**WRITTEN EXERCISE**.
Arrange the lines from the line with "Resource Library (908, 126)" up to and including the line with "ABAA Committees (924, 1237)" as a two-column CSV with the header row text,answer. Give one row per line, put each value in its own quoted field, and replace any line breaks with spaces.

[Records from a collection]
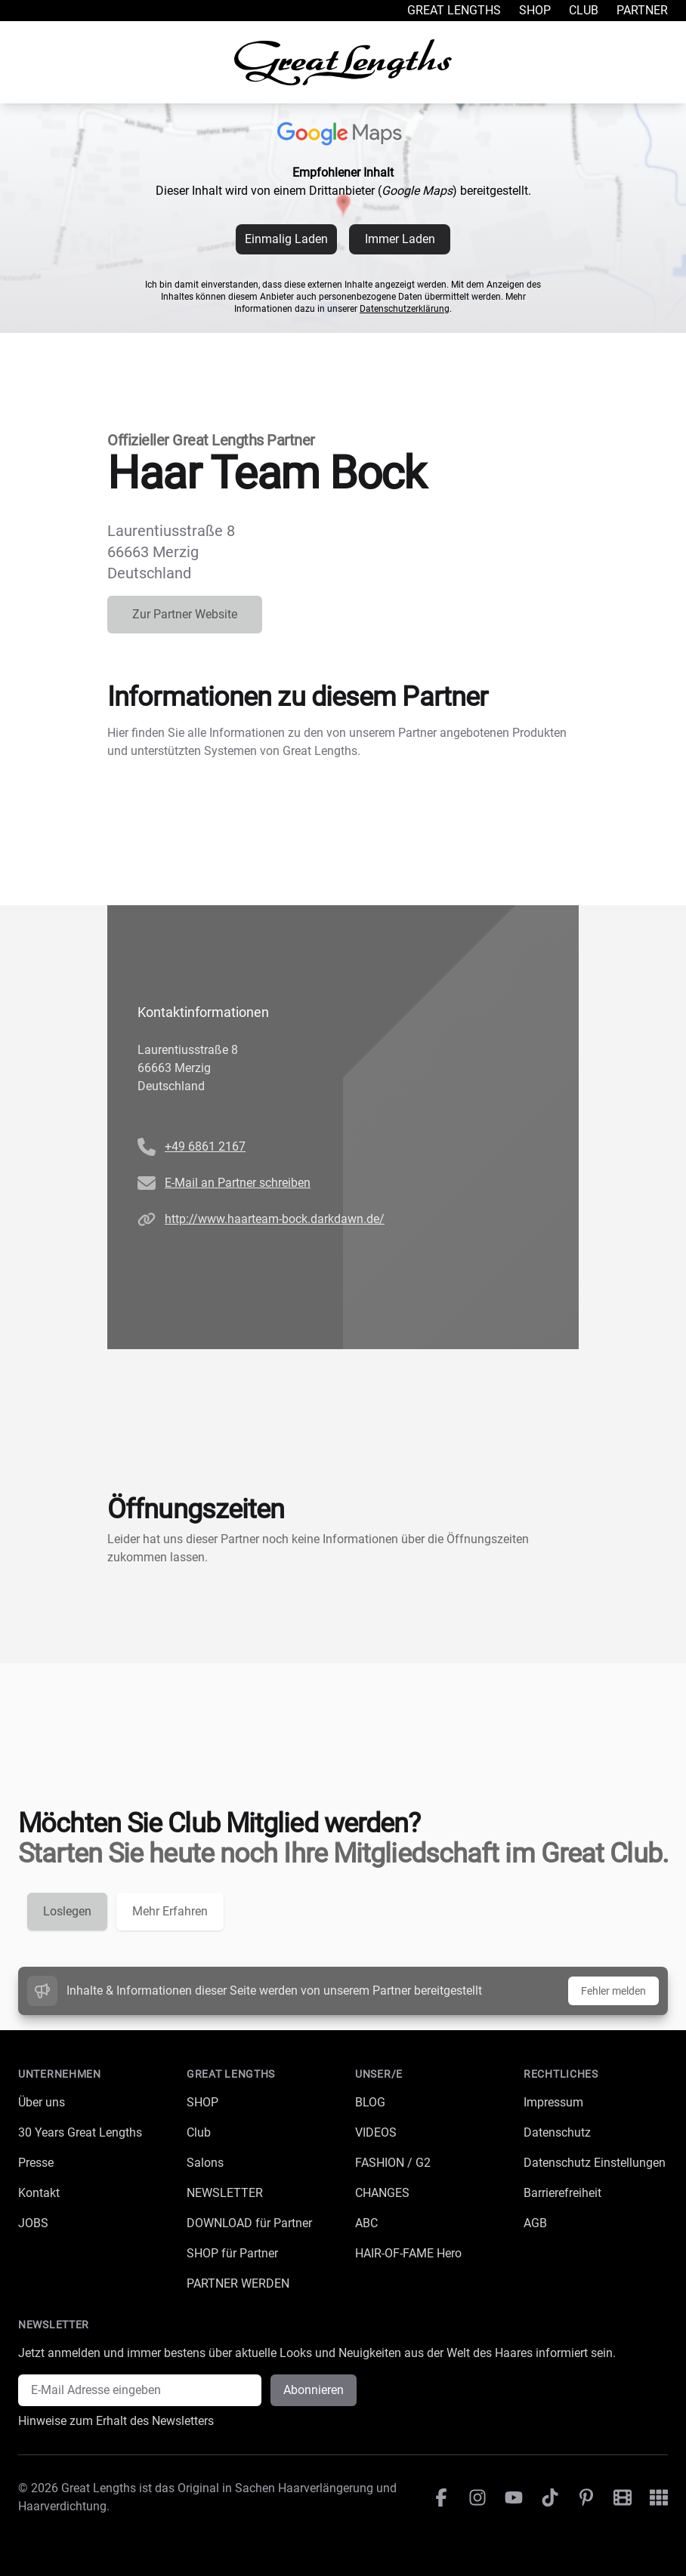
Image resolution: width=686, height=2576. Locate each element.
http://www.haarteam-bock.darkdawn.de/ (275, 1219)
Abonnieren (313, 2390)
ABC (366, 2223)
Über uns (41, 2102)
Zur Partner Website (184, 614)
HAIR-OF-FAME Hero (408, 2253)
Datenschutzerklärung (405, 309)
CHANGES (382, 2193)
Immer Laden (400, 239)
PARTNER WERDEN (238, 2283)
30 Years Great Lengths (80, 2132)
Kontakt (39, 2193)
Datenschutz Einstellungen (595, 2162)
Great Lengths (454, 10)
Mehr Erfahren (170, 1911)
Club (583, 10)
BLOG (370, 2102)
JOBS (33, 2223)
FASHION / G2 (393, 2162)
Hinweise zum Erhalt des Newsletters (116, 2421)
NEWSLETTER (225, 2193)
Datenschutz (557, 2132)
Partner (642, 10)
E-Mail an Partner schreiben (238, 1183)
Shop (535, 10)
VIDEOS (376, 2132)
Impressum (553, 2102)
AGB (535, 2223)
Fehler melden (613, 1991)
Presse (36, 2162)
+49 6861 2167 (205, 1146)
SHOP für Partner (232, 2253)
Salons (205, 2162)
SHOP (202, 2102)
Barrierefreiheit (562, 2193)
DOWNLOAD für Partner (249, 2223)
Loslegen (67, 1911)
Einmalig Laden (286, 239)
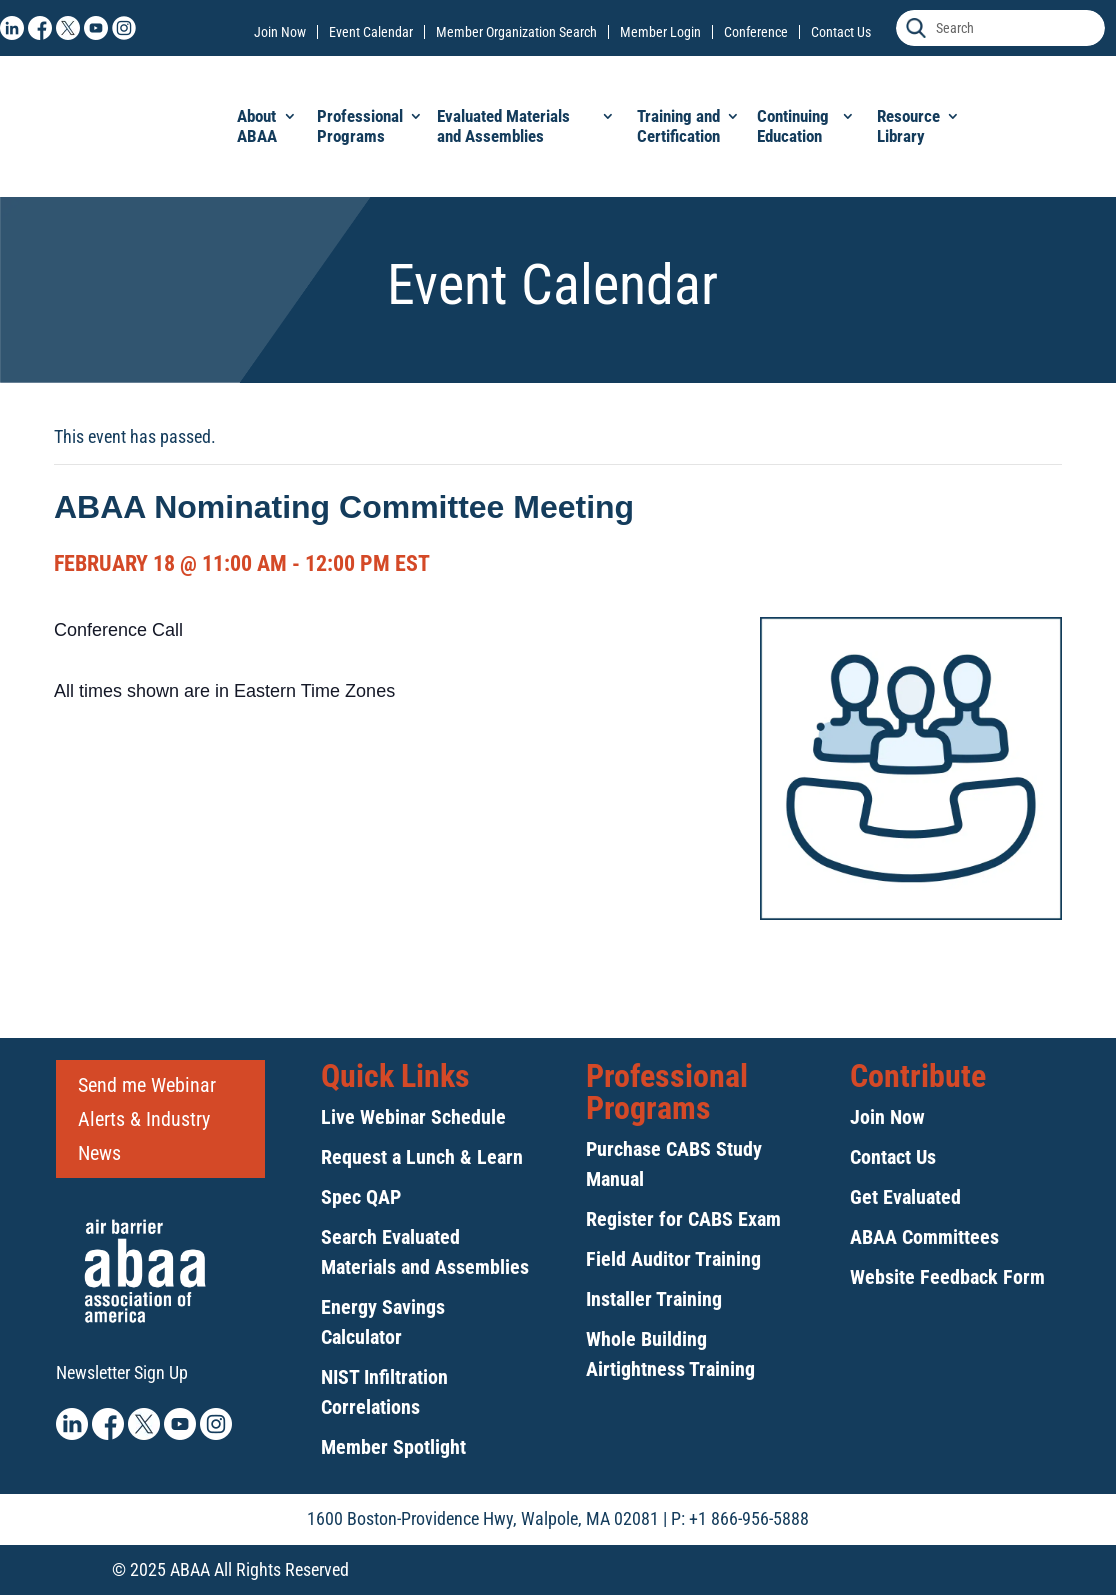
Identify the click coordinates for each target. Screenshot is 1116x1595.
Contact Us (841, 32)
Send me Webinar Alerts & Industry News (147, 1119)
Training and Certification (678, 126)
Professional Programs (360, 126)
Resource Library (908, 126)
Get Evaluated (905, 1197)
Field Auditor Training (673, 1259)
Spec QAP (361, 1197)
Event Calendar (371, 32)
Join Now (280, 32)
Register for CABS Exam (683, 1219)
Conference (756, 32)
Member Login (660, 32)
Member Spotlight (393, 1447)
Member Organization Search (516, 32)
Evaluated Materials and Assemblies (503, 126)
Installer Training (654, 1299)
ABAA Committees (924, 1237)
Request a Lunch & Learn (422, 1157)
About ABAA (257, 126)
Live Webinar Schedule (413, 1117)
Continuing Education (793, 126)
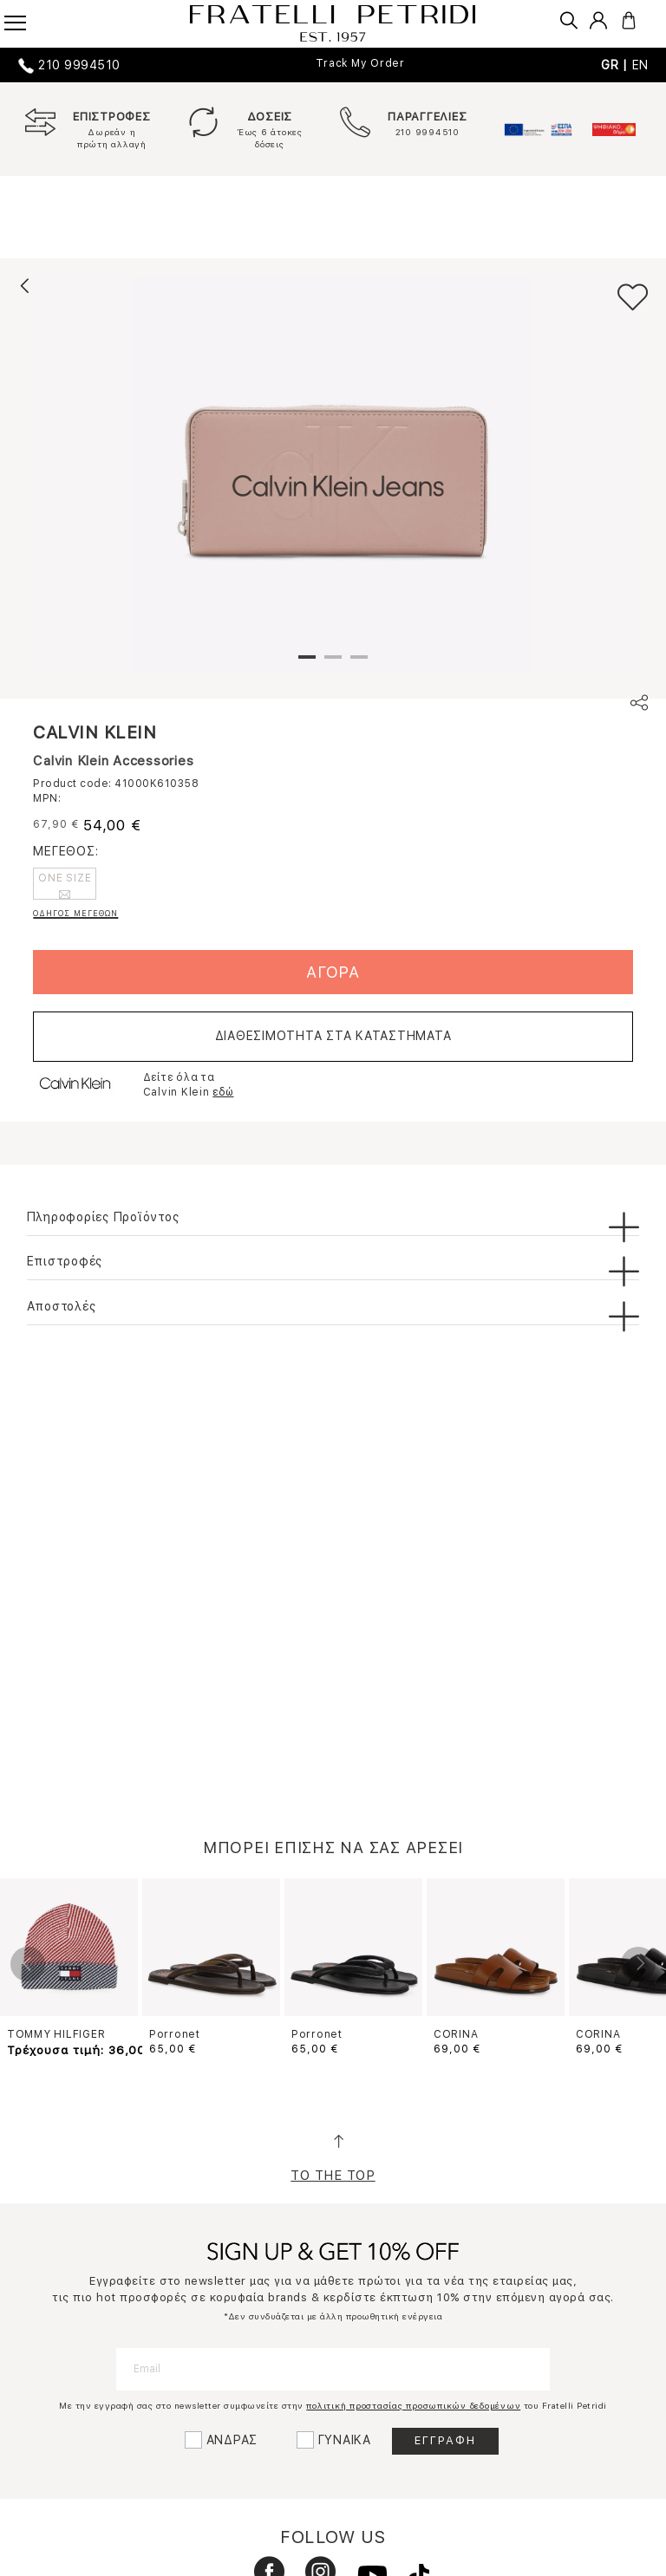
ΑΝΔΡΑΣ (232, 2440)
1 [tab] (307, 664)
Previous (27, 1964)
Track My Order (360, 63)
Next (638, 1964)
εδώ (222, 1092)
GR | (616, 65)
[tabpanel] (333, 474)
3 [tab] (359, 664)
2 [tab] (333, 664)
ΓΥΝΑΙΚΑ (344, 2440)
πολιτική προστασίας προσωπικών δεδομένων (413, 2405)
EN (641, 65)
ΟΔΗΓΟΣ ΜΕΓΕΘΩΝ (75, 913)
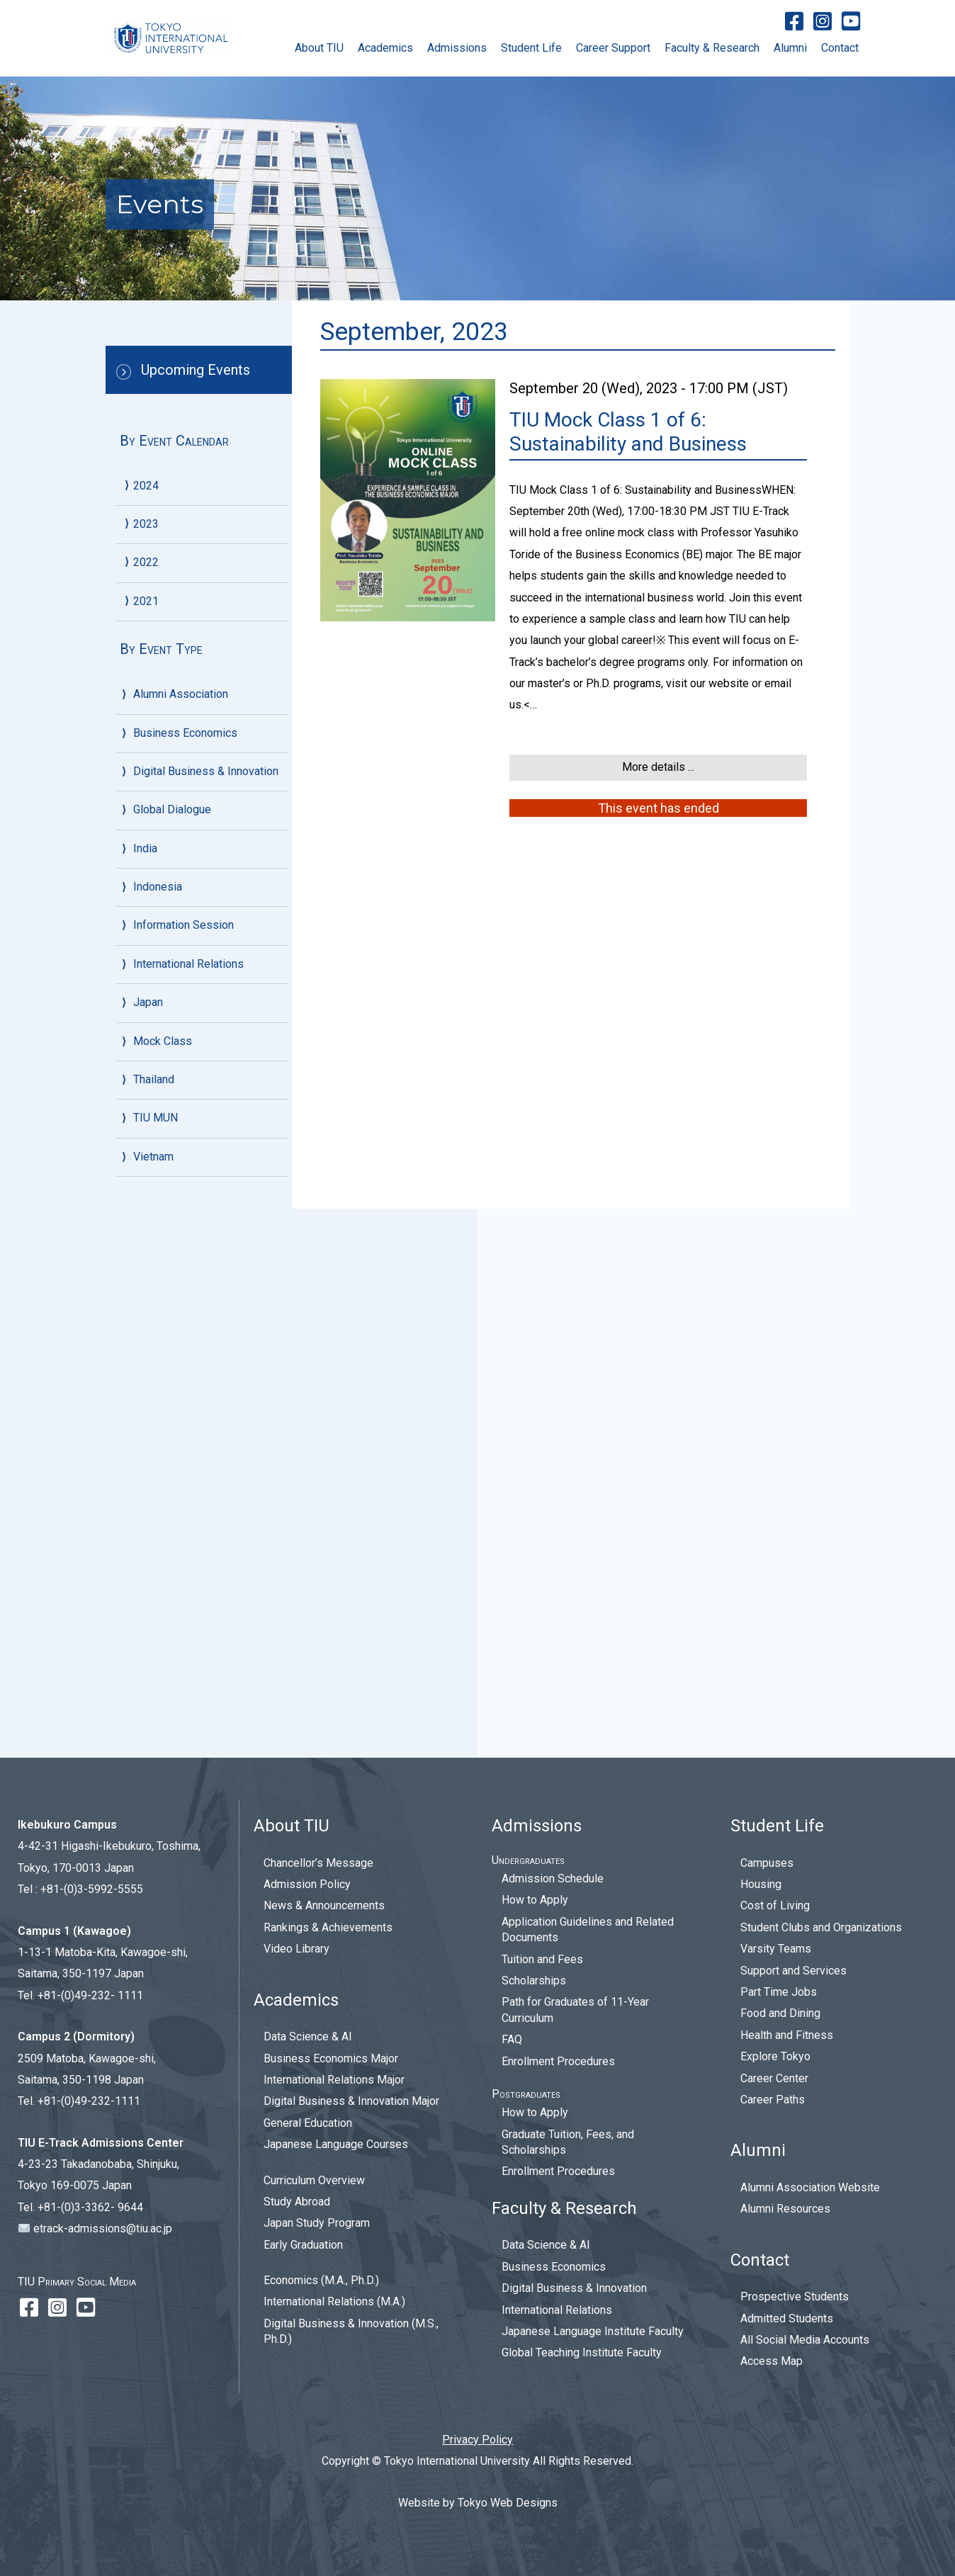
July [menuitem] (163, 1124)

**TASK SOLUTION**.
text,answer
"Resource Library","(908, 126)"
"Get Evaluated","(905, 1197)"
"Field Auditor Training","(673, 1259)"
"Spec QAP","(361, 1197)"
"Event Calendar","(371, 32)"
"Join Now","(280, 32)"
"Register for CABS Exam","(683, 1219)"
"Conference","(756, 32)"
"Member Login","(660, 32)"
"Member Spotlight","(393, 1447)"
"Member Organization Search","(516, 32)"
"Evaluated Materials and Assemblies","(503, 126)"
"Installer Training","(654, 1299)"
"ABAA Committees","(924, 1237)"